Problem details ::
Render every line of the entries below as a numbered list, omitting any blank lines.

Working data ::
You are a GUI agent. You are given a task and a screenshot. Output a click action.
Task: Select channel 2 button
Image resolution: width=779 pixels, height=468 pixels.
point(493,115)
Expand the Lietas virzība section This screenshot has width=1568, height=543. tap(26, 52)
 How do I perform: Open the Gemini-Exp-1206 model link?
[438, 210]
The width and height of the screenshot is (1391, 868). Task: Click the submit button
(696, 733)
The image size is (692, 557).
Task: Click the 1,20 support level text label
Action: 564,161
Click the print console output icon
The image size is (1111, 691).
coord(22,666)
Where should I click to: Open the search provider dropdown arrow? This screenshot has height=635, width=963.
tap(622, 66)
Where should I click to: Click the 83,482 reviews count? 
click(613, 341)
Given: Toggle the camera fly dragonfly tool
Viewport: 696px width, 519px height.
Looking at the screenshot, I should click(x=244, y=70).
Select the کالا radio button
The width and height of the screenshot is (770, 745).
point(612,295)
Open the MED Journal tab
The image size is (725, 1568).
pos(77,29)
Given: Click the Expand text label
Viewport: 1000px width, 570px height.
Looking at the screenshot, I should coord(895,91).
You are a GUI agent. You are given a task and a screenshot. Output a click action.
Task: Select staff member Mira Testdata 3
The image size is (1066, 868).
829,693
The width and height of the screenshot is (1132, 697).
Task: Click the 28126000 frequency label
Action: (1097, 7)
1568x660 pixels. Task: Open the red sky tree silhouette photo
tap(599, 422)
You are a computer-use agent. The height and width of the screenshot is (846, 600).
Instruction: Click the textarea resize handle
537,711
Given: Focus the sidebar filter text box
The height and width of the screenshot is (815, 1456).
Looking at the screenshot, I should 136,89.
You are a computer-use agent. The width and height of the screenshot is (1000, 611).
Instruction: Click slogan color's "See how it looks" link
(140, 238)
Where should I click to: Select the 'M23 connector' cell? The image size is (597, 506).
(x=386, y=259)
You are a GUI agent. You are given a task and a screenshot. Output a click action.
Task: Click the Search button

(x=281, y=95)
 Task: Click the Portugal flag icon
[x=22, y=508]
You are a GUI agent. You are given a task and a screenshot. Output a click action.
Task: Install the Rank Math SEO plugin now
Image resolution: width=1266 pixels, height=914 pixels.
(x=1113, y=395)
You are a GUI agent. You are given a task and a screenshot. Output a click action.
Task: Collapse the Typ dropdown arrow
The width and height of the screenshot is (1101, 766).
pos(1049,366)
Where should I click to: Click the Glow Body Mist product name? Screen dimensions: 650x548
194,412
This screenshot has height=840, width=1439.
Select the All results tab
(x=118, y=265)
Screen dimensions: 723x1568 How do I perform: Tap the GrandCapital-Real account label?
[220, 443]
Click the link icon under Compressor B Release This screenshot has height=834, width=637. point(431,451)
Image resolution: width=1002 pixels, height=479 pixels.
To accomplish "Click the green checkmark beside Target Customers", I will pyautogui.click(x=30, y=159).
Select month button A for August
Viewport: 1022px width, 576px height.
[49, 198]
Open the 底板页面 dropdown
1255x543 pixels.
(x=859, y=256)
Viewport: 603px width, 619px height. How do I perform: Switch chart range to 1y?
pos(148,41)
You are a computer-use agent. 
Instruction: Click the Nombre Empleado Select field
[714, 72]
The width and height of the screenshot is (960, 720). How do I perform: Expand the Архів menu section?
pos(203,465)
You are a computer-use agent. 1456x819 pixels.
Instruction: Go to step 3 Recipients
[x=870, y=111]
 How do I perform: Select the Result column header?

Completed task ::
1. You are a GUI agent. You are given a task and a screenshot. Output a click action.
2. Task: Select channel 2 button
3. Image resolution: width=779 pixels, height=468 pixels.
4. point(493,115)
5. Expand the Lietas virzība section This screenshot has width=1568, height=543. tap(26, 52)
6.  How do I perform: Open the Gemini-Exp-1206 model link?
7. [438, 210]
8. The width and height of the screenshot is (1391, 868). Task: Click the submit button
9. (696, 733)
10. The image size is (692, 557).
11. Task: Click the 1,20 support level text label
12. Action: 564,161
13. Click the print console output icon
14. The image size is (1111, 691).
15. coord(22,666)
16. Where should I click to: Open the search provider dropdown arrow? This screenshot has height=635, width=963.
17. tap(622, 66)
18. Where should I click to: Click the 83,482 reviews count? 
19. click(613, 341)
20. Given: Toggle the camera fly dragonfly tool
21. Viewport: 696px width, 519px height.
22. Looking at the screenshot, I should click(x=244, y=70).
23. Select the کالا radio button
24. The width and height of the screenshot is (770, 745).
25. point(612,295)
26. Open the MED Journal tab
27. The image size is (725, 1568).
28. pos(77,29)
29. Given: Click the Expand text label
30. Viewport: 1000px width, 570px height.
31. Looking at the screenshot, I should coord(895,91).
32. You are a GUI agent. You are given a task and a screenshot. Output a click action.
33. Task: Select staff member Mira Testdata 3
34. The image size is (1066, 868).
35. 829,693
36. The width and height of the screenshot is (1132, 697).
37. Task: Click the 28126000 frequency label
38. Action: (1097, 7)
39. 1568x660 pixels. Task: Open the red sky tree silhouette photo
40. tap(599, 422)
41. You are a computer-use agent. The height and width of the screenshot is (846, 600).
42. Instruction: Click the textarea resize handle
43. 537,711
44. Given: Focus the sidebar filter text box
45. The height and width of the screenshot is (815, 1456).
46. Looking at the screenshot, I should 136,89.
47. You are a computer-use agent. The width and height of the screenshot is (1000, 611).
48. Instruction: Click slogan color's "See how it looks" link
49. (140, 238)
50. Where should I click to: Select the 'M23 connector' cell? The image size is (597, 506).
51. (x=386, y=259)
52. You are a GUI agent. You are given a task and a screenshot. Output a click action.
53. Task: Click the Search button
54. (x=281, y=95)
55.  Task: Click the Portugal flag icon
56. [x=22, y=508]
57. You are a GUI agent. You are given a task and a screenshot. Output a click action.
58. Task: Install the Rank Math SEO plugin now
59. Image resolution: width=1266 pixels, height=914 pixels.
60. (x=1113, y=395)
61. You are a GUI agent. You are given a task and a screenshot. Output a click action.
62. Task: Collapse the Typ dropdown arrow
63. The width and height of the screenshot is (1101, 766).
64. pos(1049,366)
65. Where should I click to: Click the Glow Body Mist product name? Screen dimensions: 650x548
66. 194,412
67. This screenshot has height=840, width=1439.
68. Select the All results tab
69. (x=118, y=265)
70. Screen dimensions: 723x1568 How do I perform: Tap the GrandCapital-Real account label?
71. [220, 443]
72. Click the link icon under Compressor B Release This screenshot has height=834, width=637. point(431,451)
73. Image resolution: width=1002 pixels, height=479 pixels.
74. To accomplish "Click the green checkmark beside Target Customers", I will pyautogui.click(x=30, y=159).
75. Select month button A for August
76. Viewport: 1022px width, 576px height.
77. [49, 198]
78. Open the 底板页面 dropdown
79. 1255x543 pixels.
80. (x=859, y=256)
81. Viewport: 603px width, 619px height. How do I perform: Switch chart range to 1y?
82. pos(148,41)
83. You are a computer-use agent. 
84. Instruction: Click the Nombre Empleado Select field
85. [714, 72]
86. The width and height of the screenshot is (960, 720). How do I perform: Expand the Архів menu section?
87. pos(203,465)
88. You are a computer-use agent. 1456x819 pixels.
89. Instruction: Go to step 3 Recipients
90. [x=870, y=111]
91.  How do I perform: Select the Result column header?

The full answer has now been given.